美神令子は悩んでいた。
リビングのテーブルの上に置かれた綺麗にラッピングされた箱と、それよりやや歪な包みの箱。腕組みをしてそれを睨みつけるようにしていたかと思えば、うろうろとテーブルの周りを忙しなく歩き回る。眉間に深い皺を入れ、途方に暮れた顔をしたかと思えば、意識がどこか遠くのお花畑に旅立ったかのような至福の表情を浮かべたりしている。
彼女にとって幸いだったのは、ここは彼女のマンションであり、周りに誰も居ないという事であった。
これが仮に事務所だったとしよう。周りに誰かいないとしても、常に人工幽霊の目が光っている。
『どうなされましたか、美神オーナー。ご気分でも優れないのですか?』
と、突っ込みを入れられるだけでなく、場合によっては他の人間(人外も含む)に密告されてしまう恐れもある。
だが令子は、人工幽霊がいないからここを選んだのではない。事務所だと都合が悪いからこの場所を選んでいたのだ。

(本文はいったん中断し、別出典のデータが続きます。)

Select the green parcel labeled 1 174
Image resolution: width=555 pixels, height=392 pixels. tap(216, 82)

そう、今日は二月十四日バレンタインDAYである。柄にもなく手作りチョコなるものを作ってみたのだ。
今頃は事務所の女性陣で和気藹々とチョコを作っているのだろうが、その中に混じる程令子は素直ではない。自分も渡したい気持ちは十二分にあるのだが、他の女の子が見ている前で堂々と渡すほど度胸もない。
「なにドギマギしてんのよ、私は。印よシ・ル・シ!」
印を渡すのに、わざわざ手作りにする必要があるのだろうか?
いやそれ以前に、ここまで緊張する必要なんぞありゃしない……と、突っ込んでくれる人もここにはいなかったのが彼女の不幸(幸い)であった。

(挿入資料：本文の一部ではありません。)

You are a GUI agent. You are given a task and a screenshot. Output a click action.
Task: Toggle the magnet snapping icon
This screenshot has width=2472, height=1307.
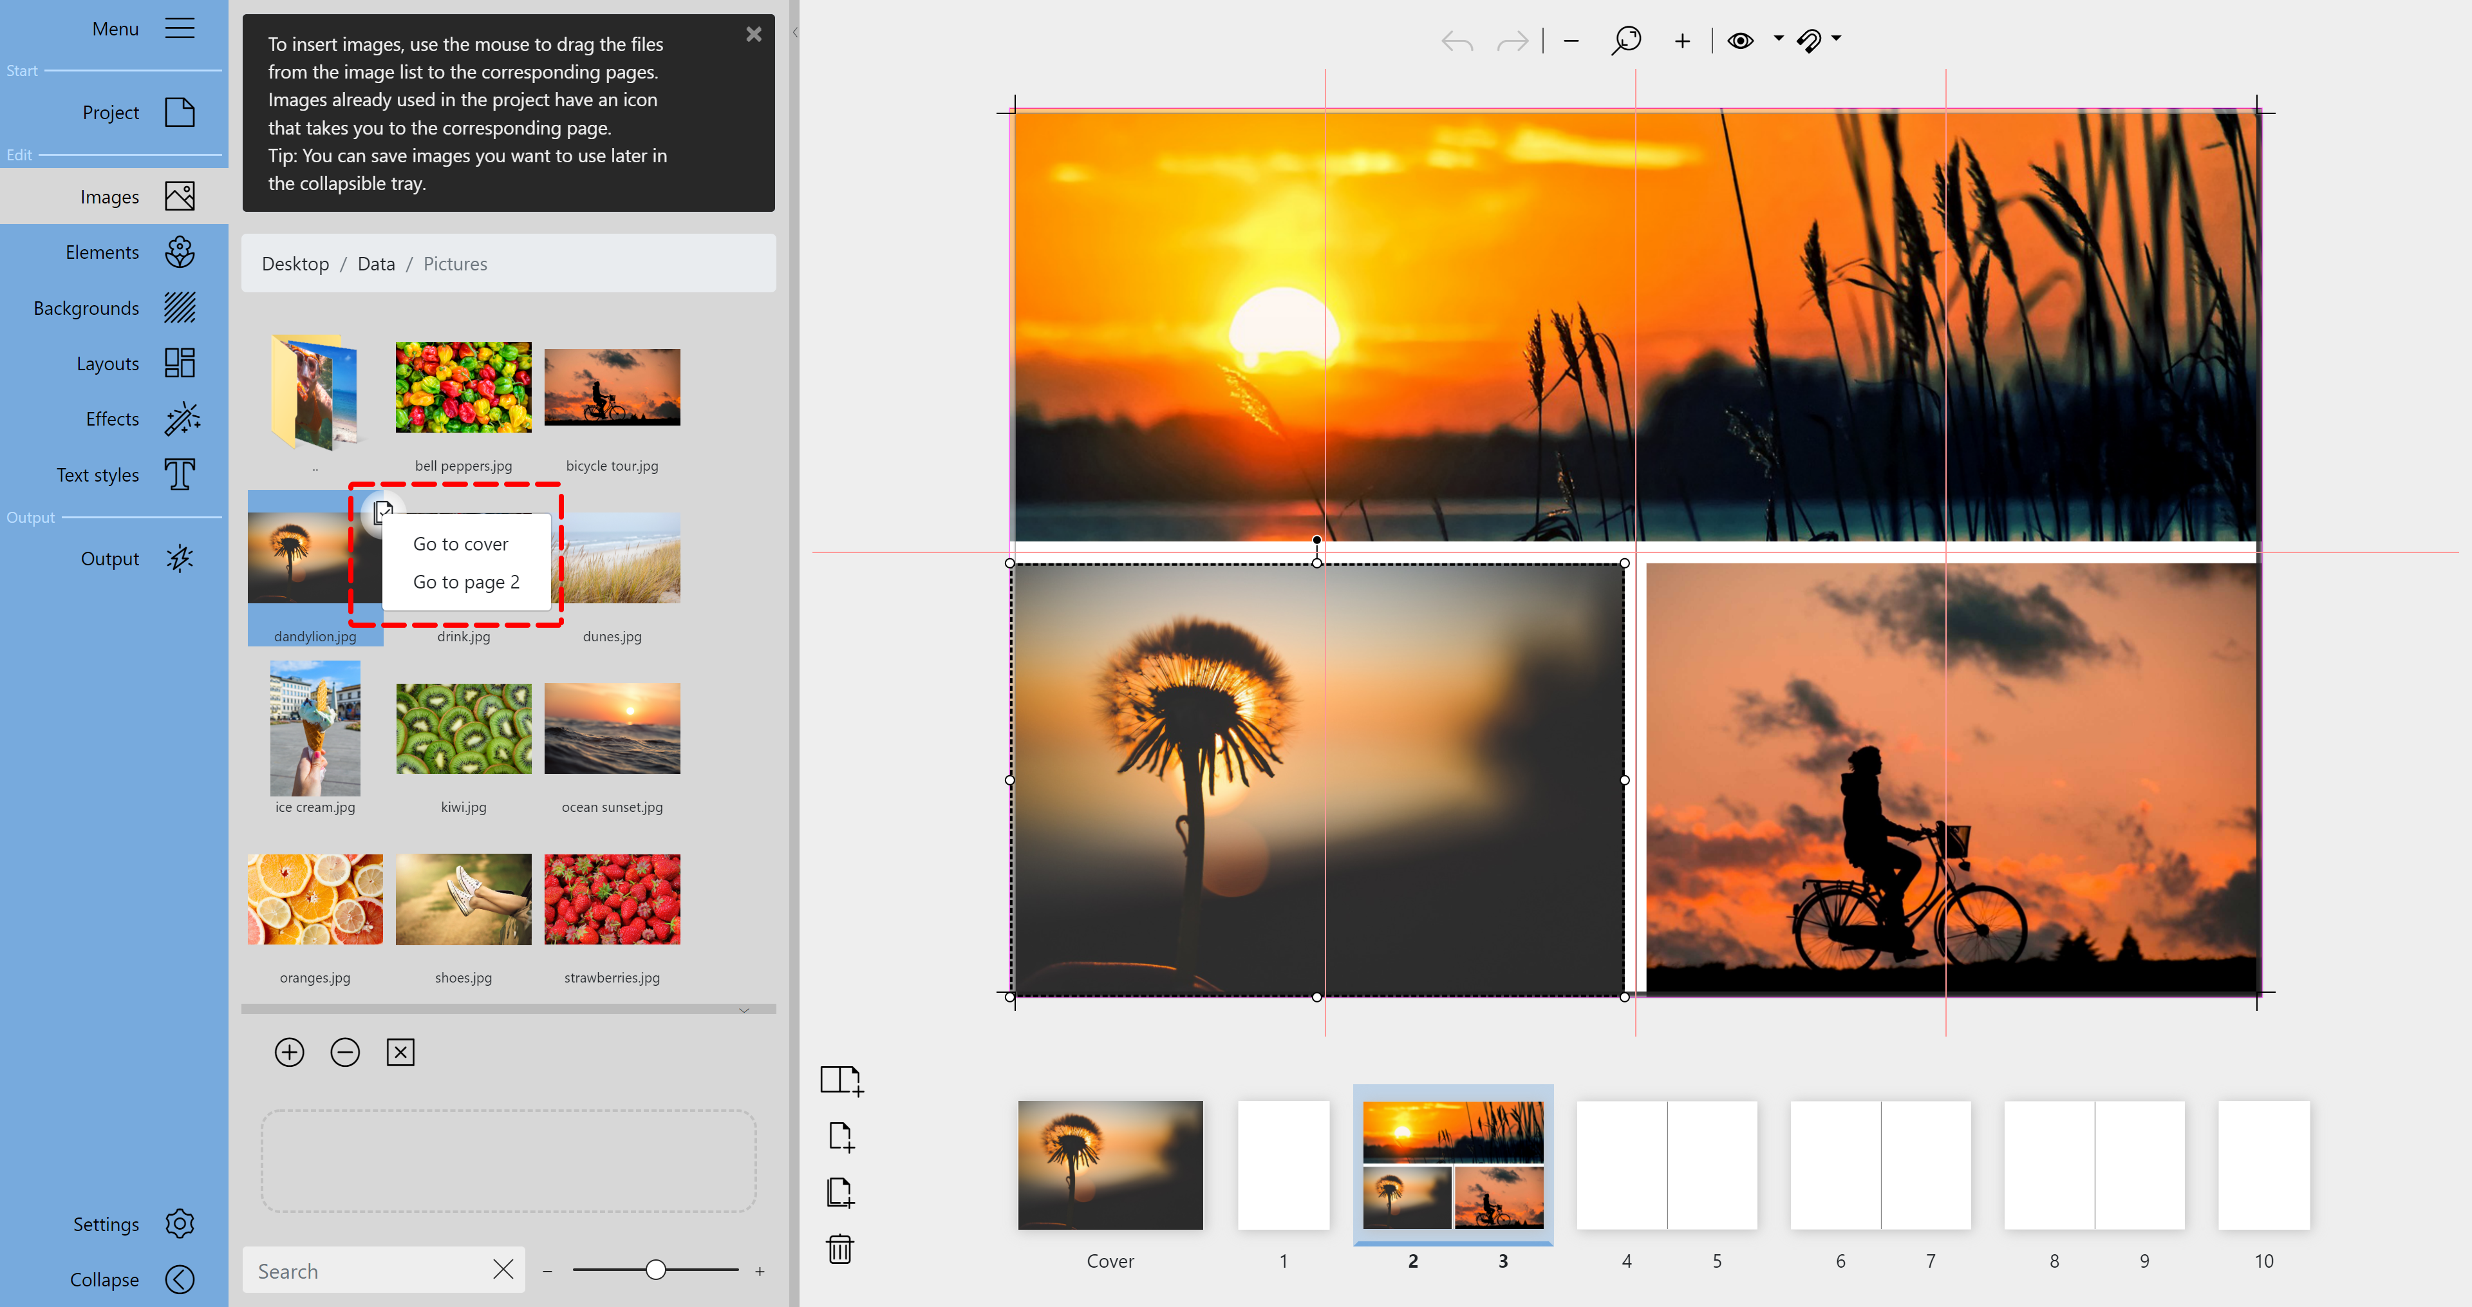[1809, 40]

「たぶんあのバカの事だから、こんなの渡したら……“それはもぉ誘ってるんですねーーー!”と飛び掛ってきて、んで私が“こんバカタレ!!!”―――に間違いないわ。ヘタすると、一発の突っ込みじゃ効かないかも」
伊達にお互いを熟知しいるワケではない。おそらくその予想は正しいであろう。
「そういえば、アイツ意外な対応されるとアドリブ効かないから結構弱いのよね……どうせ飛び掛ってくるんだから、その時に“そうよ”なぁ〜んて応えたら、緊張しまくってどう対処していいか判らないでしょうね」
令子はニヤリと笑い、自分の考えを確信した。
「さて、そうと決まれば出掛けなきゃ。あのバカそろそろ事務所に来る頃だし♪」
ちょっとしたイベントで、なんの変りもない日常……令子はそう考えていた。
運命の歯車というものは、どこにでも転がっている。
そして日常というものは、簡単に崩れ去るものである。
高校三年の二月というもは、普通卒業を控え登校は無いものである。
それが例え赤点ギリギリであろうと、卒業のための単位を取ってさえいれば誰であろうと自主登校なのである。

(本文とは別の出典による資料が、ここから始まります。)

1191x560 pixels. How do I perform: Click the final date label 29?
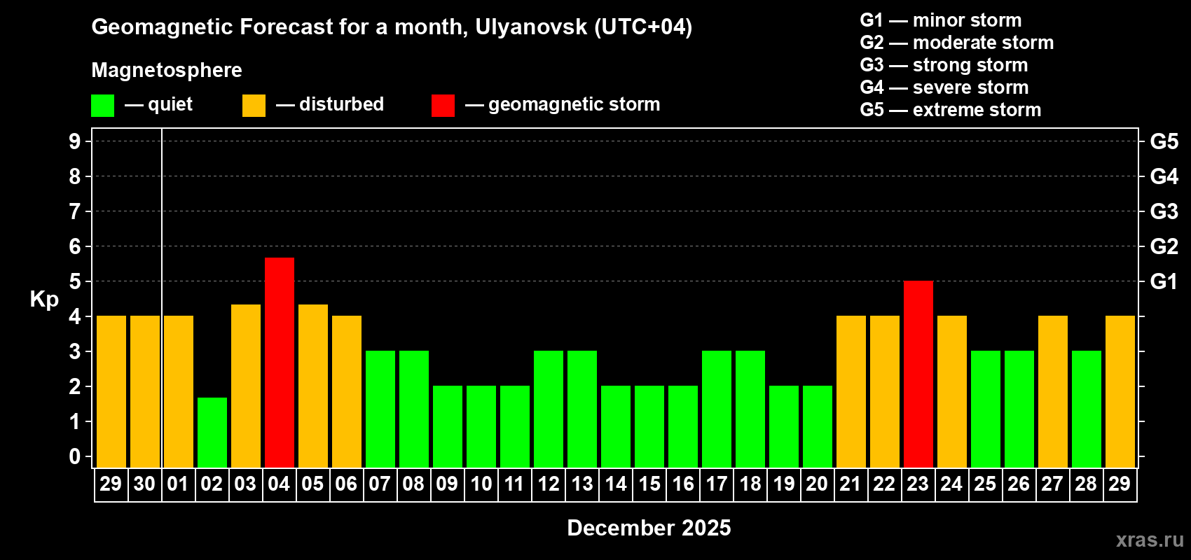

二月十四日バレンタインDAY―――学校に行ったところで、収穫は無く殺意しか沸いてこないと判断した横島は登校しなかった。しかし卒業を控えた彼を待っていた女性はかなりいたという事を、朴念仁の彼は知るよしもなかった。小学生の頃から成長というものを感じさせない男である。
「事務所にいけば少なくとも三つは貰えるからな。美神さんからは……あんまり期待しない方がいいな。変に期待すると、去年みたいにえらい目に遭うからなぁ」
そう呟きながら事務所へと歩む男、横島忠夫。
彼も日常というものが、いつまでも続くと思っていた。
人生の歯車は、いつでも狂い始めるという事を今の彼は知るよしもなかった。
事務所に横島が辿り着くと、目の前には去年の友、地獄を共に潜り抜けた戦友がいた。あくまで去年のこの日だけである。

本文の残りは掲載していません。